Orlowski, Aleksander
Orłowski, Aleksander
Born Mar. 9, 1777, in Warsaw; died Mar. 1 (13), 1832, in St. Petersburg. Polish-Russian romantic painter and graphic artist.
Orłowski was infuenced by J. P. Norblin, under whom he studied and worked in Warsaw from roughly 1793 to 1802. His works produced in Poland included a number of expressive, sometimes crude, genre and humorous sketches and paintings (for example, Tavern Scene, 1795–96, National Museum, Warsaw). He also painted portraits and scenes of the Polish Uprising of 1794, in which he was a participant (for example, The Battle of Racławice, ink and brush, 1798 or c. 1801, National Museum, Kraków).
In 1802, Orłowski moved to St. Petersburg, where he became a member of the Academy of Arts in 1809. An artist with a stormy, romantic temperament, Orłowski produced a large number of battle and genre scenes, representations of horsemen and soldiers, and landscapes (with nocturnal lighting and depictions of shipwrecks). These works are marked by affected images and by a free, painterly technique (for example, Polish Horseman, 1809; Four Soldiers Sleeping Under a Cliff, 1829; both in the Tret’iakov Gallery).
Orłowski’s precisely drawn cartoon-portraits and caricatures have earned him recognition as one of the founders of the satirical genre in Russia (for example, the cartoon-portrait of I. S. Bryzgalov, sepia, 1820’s, Russian Museum, Leningrad). Authenticity and, at the same time, a heroic loftiness characterize his depictions of heroes of the Patriotic War of 1812 (for example, the portrait of M. I. Platov, watercolor, 1812–13, Historical Museum, Moscow). The democratic quality of Orłowski’s work and the artist’s extraordinary powers of observation are clearly reflected in drawings, watercolors, and guaches depicting scenes from the daily life of the common people, various social and ethnic types in Russia, and life in St. Petersburg and the Russian village (for example, Resting Prisoners, pencil, 1815, Russian Museum).

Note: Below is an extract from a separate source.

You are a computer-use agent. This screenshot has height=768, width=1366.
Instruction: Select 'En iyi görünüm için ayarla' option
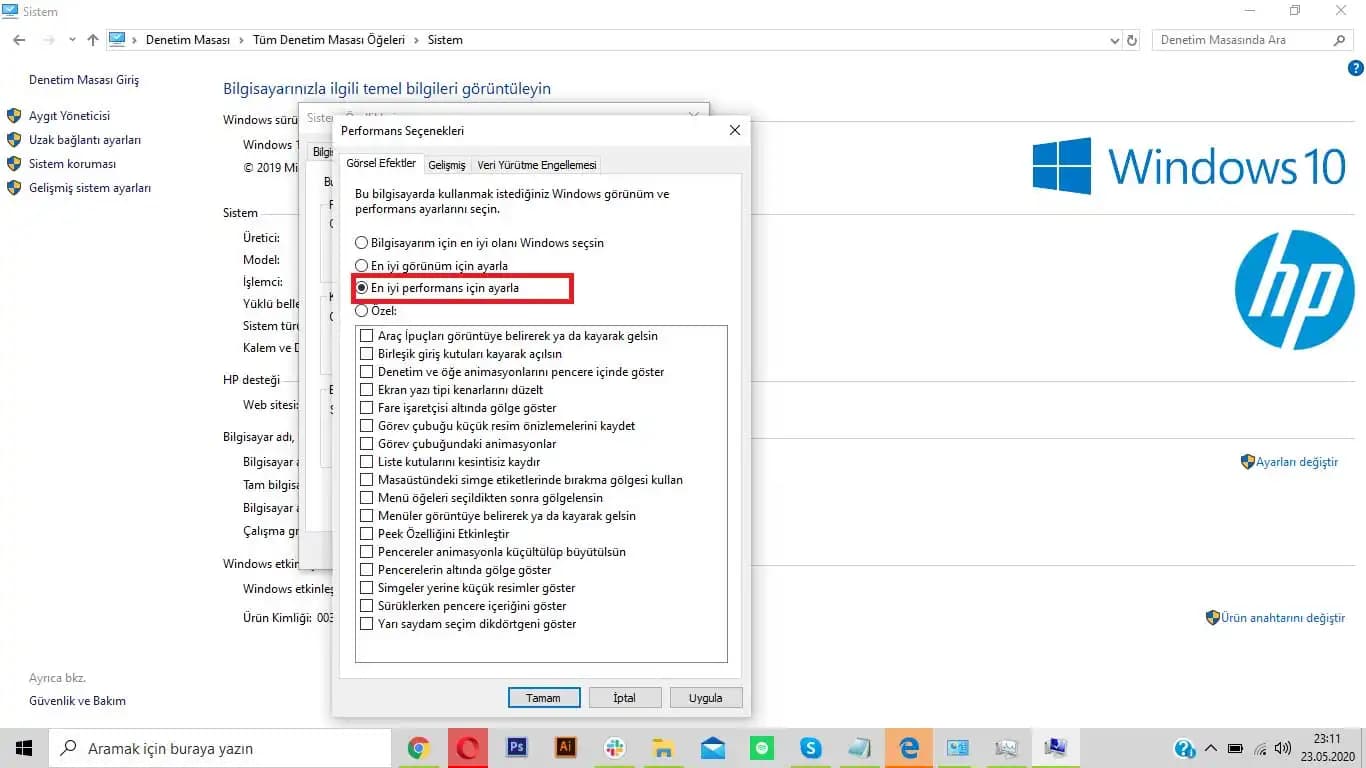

One of the first artists to employ the technique of lithography, Orłowski executed a number of individual sheets in this medium, along with album-series that gained wide renown among his contemporaries (for example, Notebooks on the Theme of Russian Folk Life, 1825–26).
REFERENCES
Vereshchagin, V. Russkaia karikatura, book 3—A. O. Orlovskii. St. Petersburg, 1913.A. O. Orlovskii: Vystavka proizvedenii (catalog). Moscow, 1958.
Atsarkina, E. N. A. O. Orlovskii. [Moscow, 1971.]
Cękalska-Zborowska, H. Aleksander Orłowski. Warsaw, 1962.